_What is needed_
With pictures omitted, transcribe exactly the lines from the one containing "Task: Close the 打BOSS爆出.mp4 info dialog" to the end of the records below.
[[ Material to process open ]]
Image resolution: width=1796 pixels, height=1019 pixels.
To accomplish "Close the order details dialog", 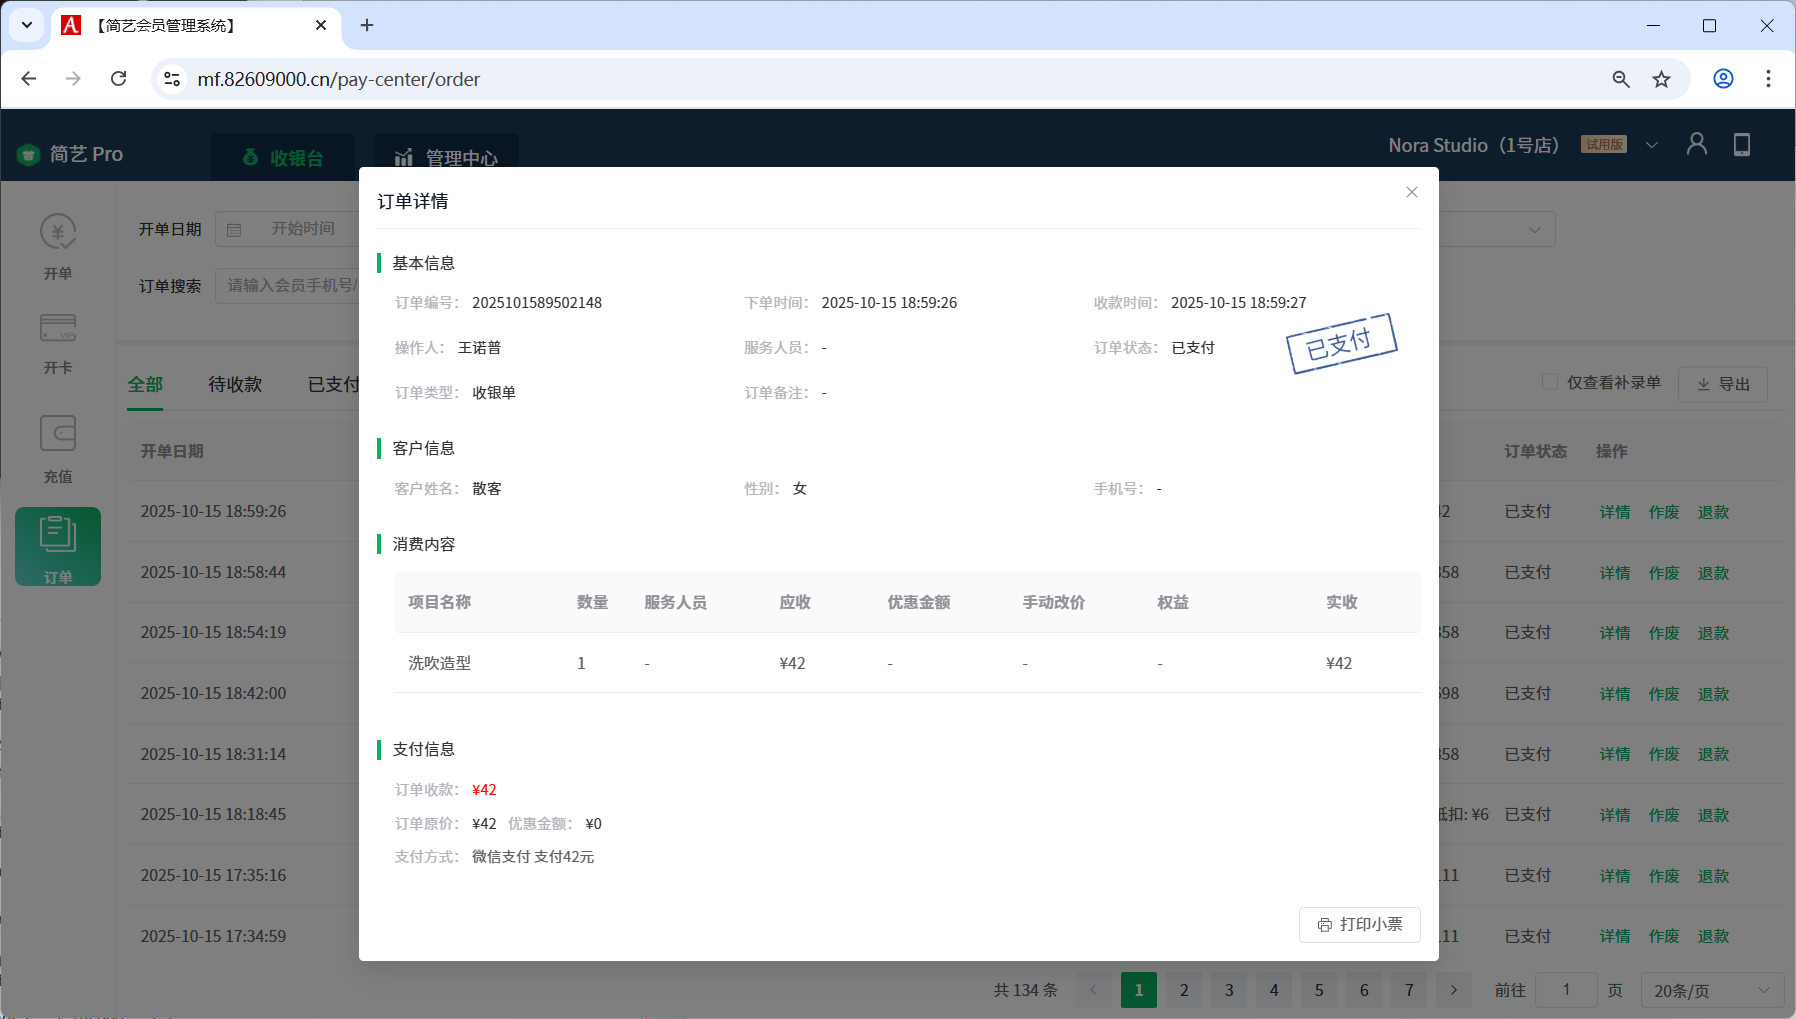I will point(1411,192).
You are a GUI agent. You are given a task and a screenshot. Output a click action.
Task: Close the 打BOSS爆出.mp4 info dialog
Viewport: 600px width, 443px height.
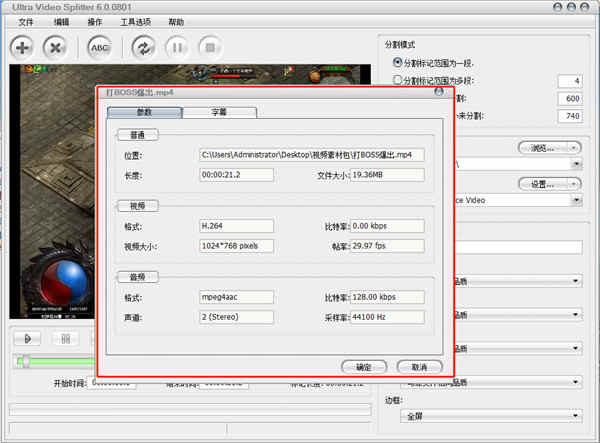point(439,91)
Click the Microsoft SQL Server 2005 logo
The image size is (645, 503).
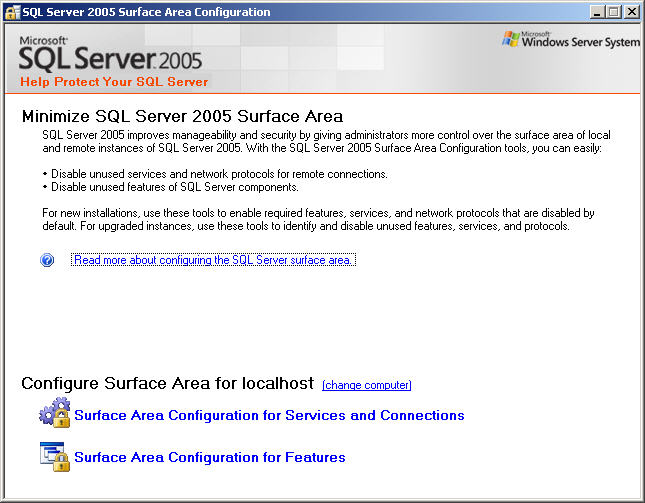(110, 54)
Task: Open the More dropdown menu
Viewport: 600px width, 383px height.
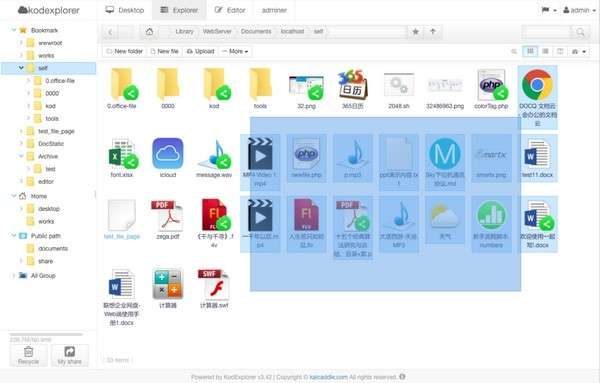Action: 235,51
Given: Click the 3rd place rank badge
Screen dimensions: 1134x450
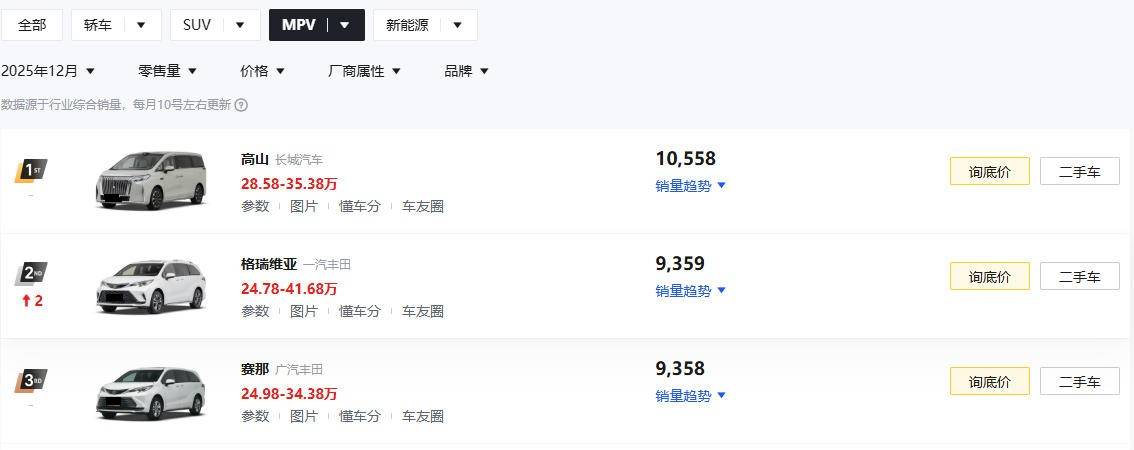Looking at the screenshot, I should tap(31, 380).
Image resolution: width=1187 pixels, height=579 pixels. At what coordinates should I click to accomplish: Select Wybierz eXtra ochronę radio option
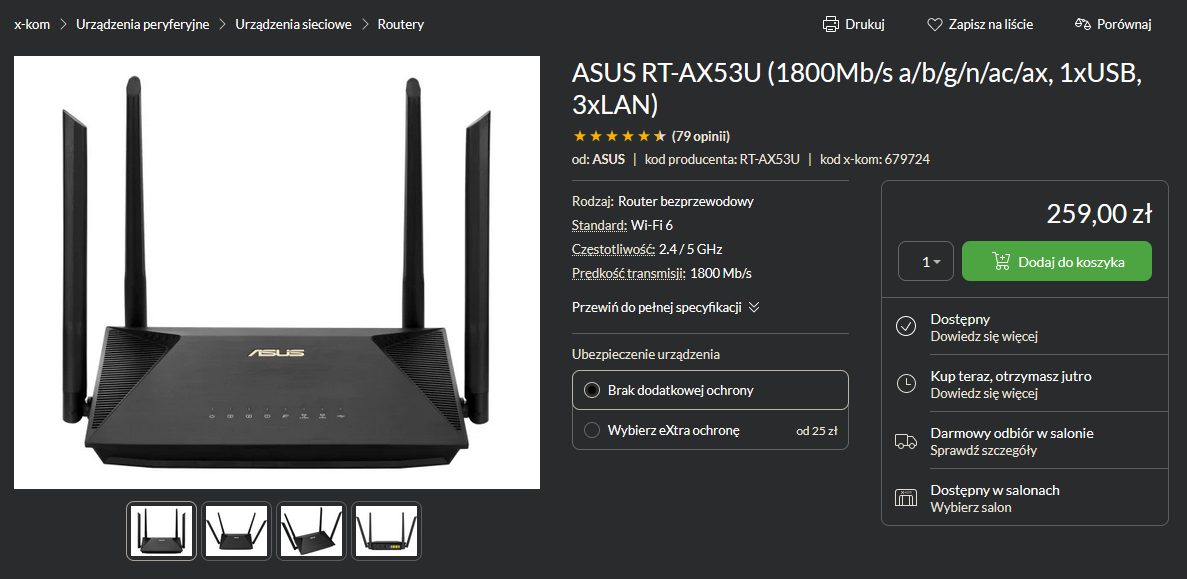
[[ Material to process closed ]]
_Answer for this exercise_
Task: Close the 打BOSS爆出.mp4 info dialog
Viewport: 600px width, 443px height.
point(439,91)
Click the Microsoft SQL Server 2005 logo
The image size is (645, 503).
(110, 54)
Task: Open the More dropdown menu
Viewport: 600px width, 383px height.
Action: 235,51
Given: Click the 3rd place rank badge
Screen dimensions: 1134x450
Looking at the screenshot, I should tap(31, 380).
Image resolution: width=1187 pixels, height=579 pixels. At what coordinates should I click to accomplish: Select Wybierz eXtra ochronę radio option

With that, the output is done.